In his William James Fellow Award address at the APS 19th Annual Convention, APS Fellow and Charter Member Richard M. Shiffrin spoke about the development of models of memory throughout his career and the research he and his colleagues conducted that allowed these models to become increasingly comprehensive. “Progress has been signposted,” Shiffrin said, “by a continually evolving series of models designed to capture the essence of the most important processes involved in storage and retrieval.”
The William James Fellow Award honors APS Members for their lifetime of significant intellectual contributions to the basic science of psychology. Shiffrin was awarded the James Fellow award in recognition of his decades of research on human cognition. In addition to many other honors, Shiffrin was elected to the National Academy of Sciences in 1995 and the American Academy of Arts and Sciences in 1996.
Shiffrin, who is the Luther Dana Waterman Professor of Psychology at Indiana University, began by discussing the modal model of memory he developed in 1968 with APS Fellow and Charter Member Richard Atkinson. Their model posited a temporary short-term store and a “permanent” long-term store. The focus of this model was on the attentive and strategic processes termed “control processes” — memory as a process rather than as a library. The model assumed that memory traces in both short- and long-term stores are functionally separate, with retrieval of “permanent” long-term memories based on their similarity to cues. It asserts that long-term forgetting is due to retrieval failure, not true loss of the memory. “According to this view,” Shiffrin explained, “memories are at least theoretically recoverable, through use of the best cues, and sufficiently extended memory search, if one could only produce the needed cues.”

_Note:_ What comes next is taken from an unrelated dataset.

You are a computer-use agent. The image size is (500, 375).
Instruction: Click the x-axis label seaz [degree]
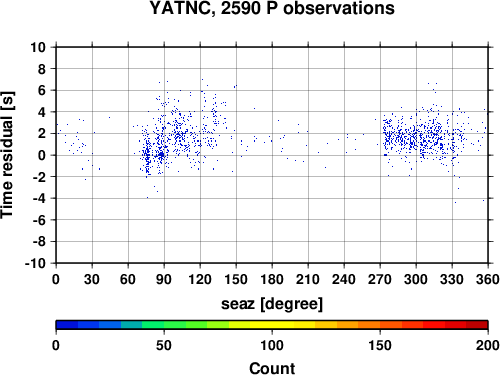coord(272,304)
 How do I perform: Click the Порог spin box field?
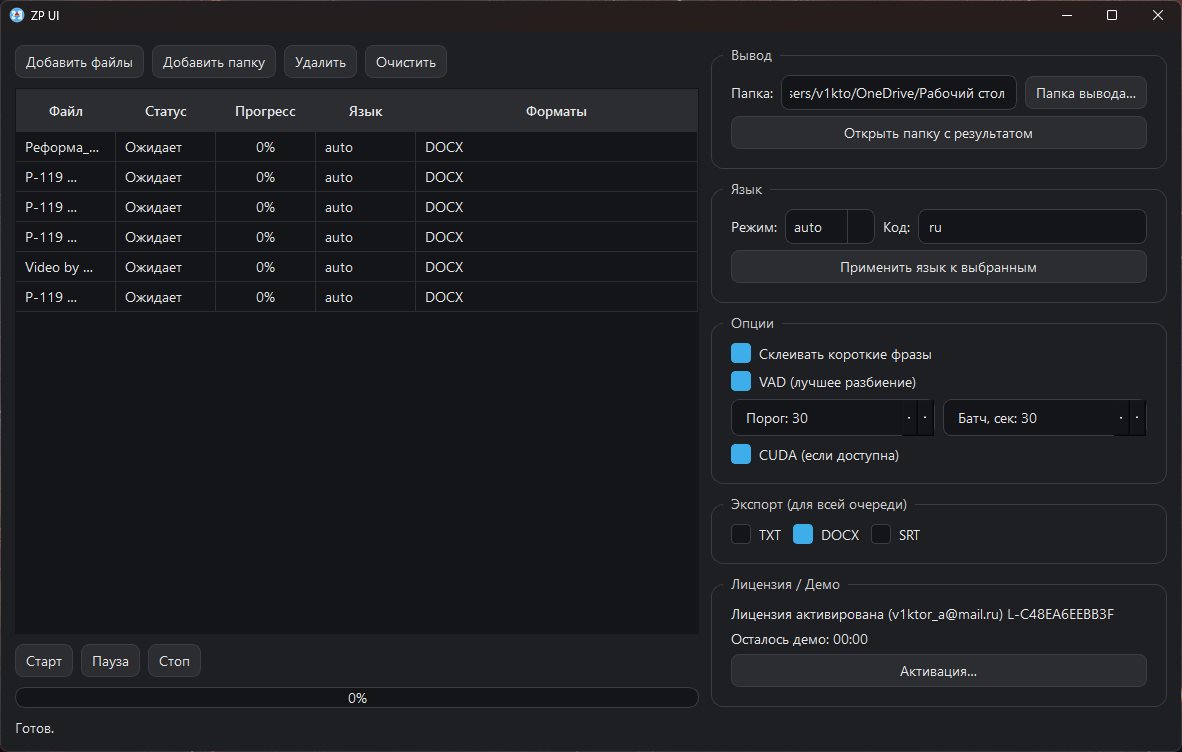click(x=817, y=418)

Building on this work, Shiffrin and Jeroen G.W. Raaijmakers developed the Search of Associative Memory (SAM) model in the early 1980s, which delineated the way cues combine to govern retrieval. SAM is still the standard model for recall today. In 1984, Gary Gillund and Shiffrin extended SAM to recognition. “Superficially, we conceive of recall as a sequential search for particular traces, sometimes finding the desired one, and conceive of recognition as a judgment of a general feeling of familiarity,” Shiffrin said. “In our models these are closely linked,” but are distinguished by the tasks and processes involved.

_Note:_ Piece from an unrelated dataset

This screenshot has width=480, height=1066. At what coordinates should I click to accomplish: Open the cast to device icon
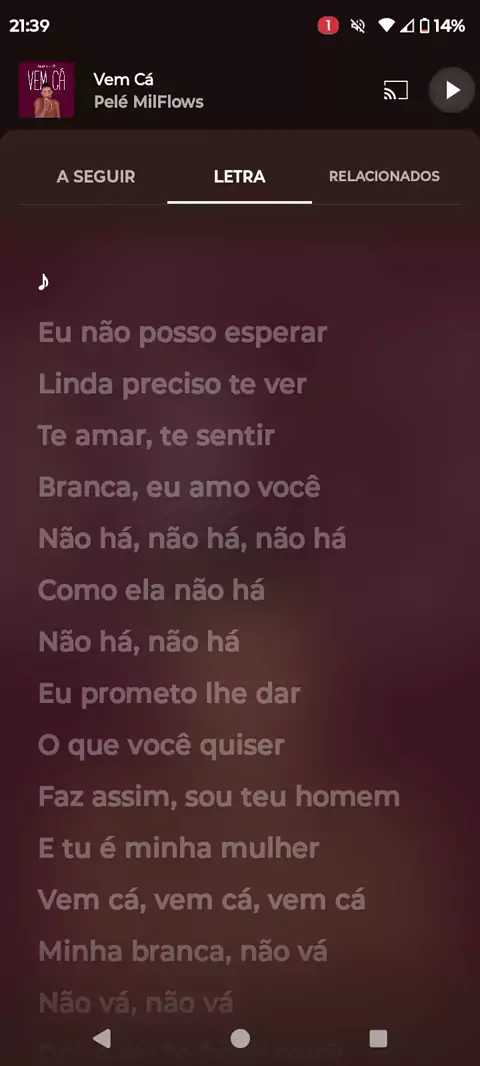click(x=396, y=90)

Shiffrin also discussed the Retrieving Effectively From Memory (REM) model, developed in 1997 with Mark Steyvers. This model retains all of the benefits of the SAM model in its ability to account for recall, but also suggests that much of memory is a form of inference. “Given that traces are stored incompletely and with error, how would retrieval operate so as to produce the best possible recognition performance?” Shiffrin asked. The REM model improves on SAM in several other ways as well: It explicitly incorporates similarity; it has a natural zero point for decision making, so that a new criterion need not be determined for every retrieval event; and it incorporates differentiation automatically.
The REM model also provides a link between episodic memory and knowledge. “Storage of an event produces an incomplete and error-prone episodic trace, but also causes information to be added to the studied item’s lexical trace,” said Shiffrin. “In REM, the added information is mostly restricted to new information not already in the knowledge trace, such as the new and unique context of the study situation.” This concept is used to explain how priming of retrieval of knowledge is facilitated by a recent episode.

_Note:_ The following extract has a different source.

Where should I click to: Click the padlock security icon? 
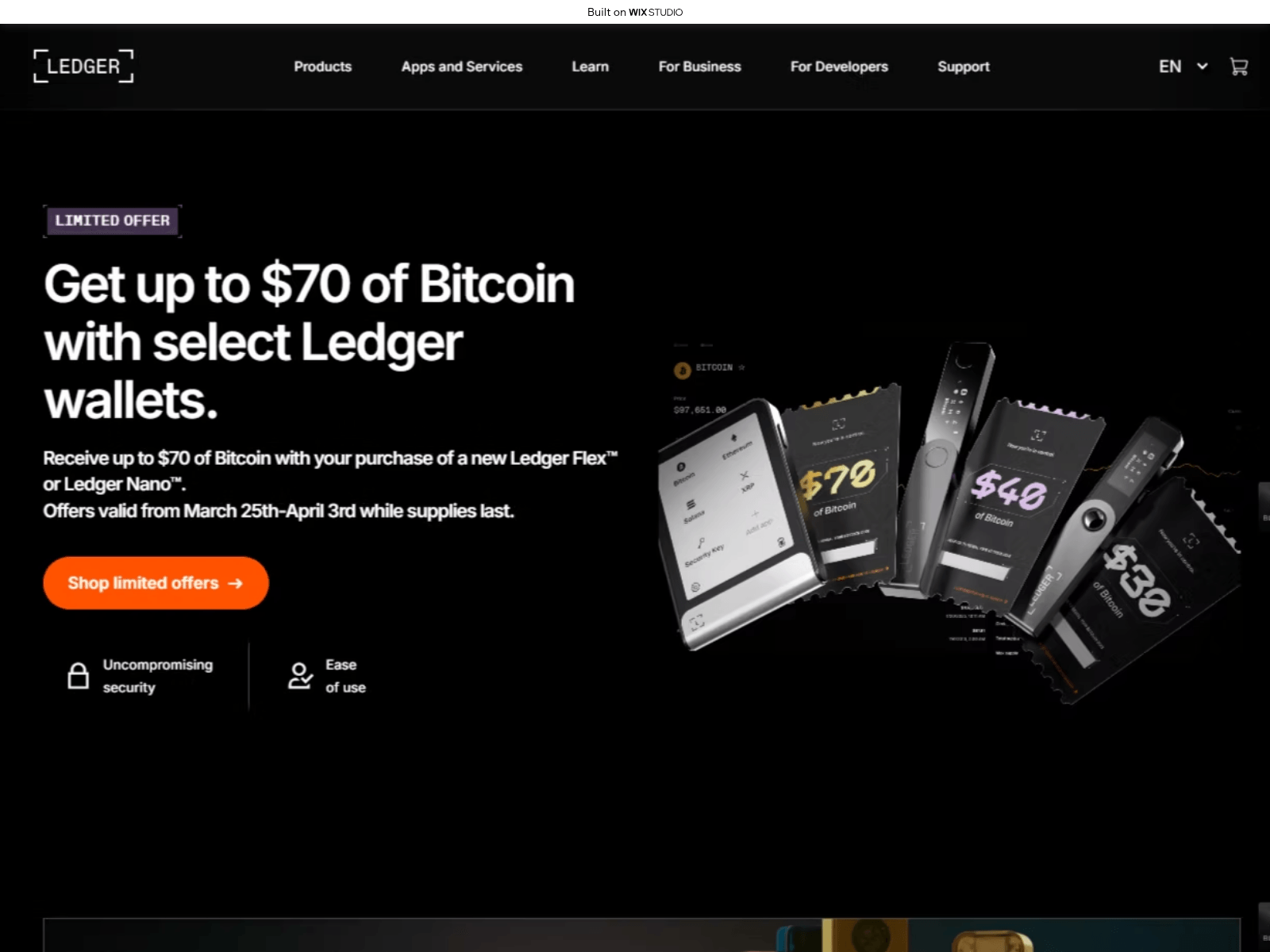tap(78, 676)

Shiffrin concluded his address with an overview of his current research and the most recent model of memory he has developed. This new model, an extension of REM, is designed to explain the co-evolution of episodic memory and knowledge. “Prior knowledge helps us to interpret the world and determines perception, coding, and storage of episodes. Conversely, an episode produces addition to knowledge,” he explained, “but how does this system get bootstrapped into existence?”
Shiffrin’s current research, in the Memory and Perception Lab he directs at Indiana, suggests that we encode and store what features co-occur with each other, sometimes incorrectly augmenting the counts of co-occurrences as they happen. The new model “captures the idea that our knowledge of any item incorporates knowledge of items in nearby contexts.”
“The exciting part of this new avenue of research,” Shiffrin said, “is the way the theory makes clear the tight link between event memory and knowledge, and the way it provides an easy-to-implement and -understand mechanism by which the two co-evolve over development.”